Concuerdo plenamente con tu comentario sobre esta dolorosa experiencia en la que nuevamente esta de por medio la integridad fisica de algun trabajador Chileno.

Resulta doloroso y vergonsozo ver como ciertos personajes, entre ellos su excelencia hacer uso y abuso de las camaras en beneficio propio o de mezquinos intereses.

Resulta inignante, ademas, que experiencias vividas hace 100 o mas años en la mineria del Pais vuelvan a repetirse gracias a la indolencia del empresariado minero y al del empresariado en general que no han aprendido nada mas que a utilizar artimañas para seguir enriqueciendose a costa del dolor y el sacrificio de sus compatriotas.

En esencia, el empresariado Chileno tiene una gran deuda con los trabajadores, deuda que jamas podra ser pagada si no se logra poner de por medio la independencia del gobierno de turno por sobre los intereses economicos ligados al libre mercado.

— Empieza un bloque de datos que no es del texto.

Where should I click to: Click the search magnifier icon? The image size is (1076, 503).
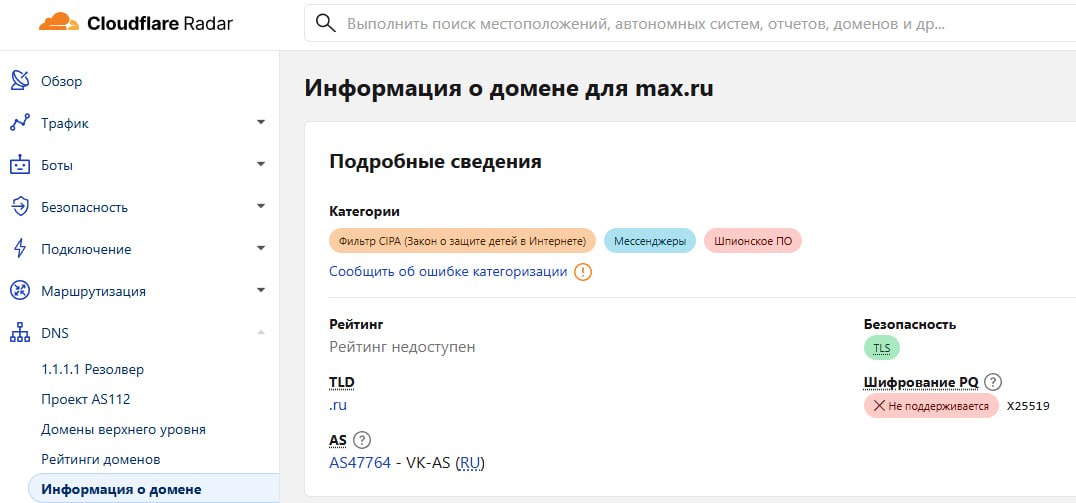[x=325, y=23]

Esta es una labor muy dificil de lograr si no se  deroga por completo la Constitucion Politica de pinochet y por medio del concenso promulgar una ley donde el hombre Chileno sea el eje central de dicha carta fundamental y no el valor del dinero por sobre el.

No tengo trancas sobre el enriquecimiento que puedan llegar a lograr ciertas personas, pero este no puede ser obtenido sacrificando a sus congeneres, sean estos del color politico o social que sean.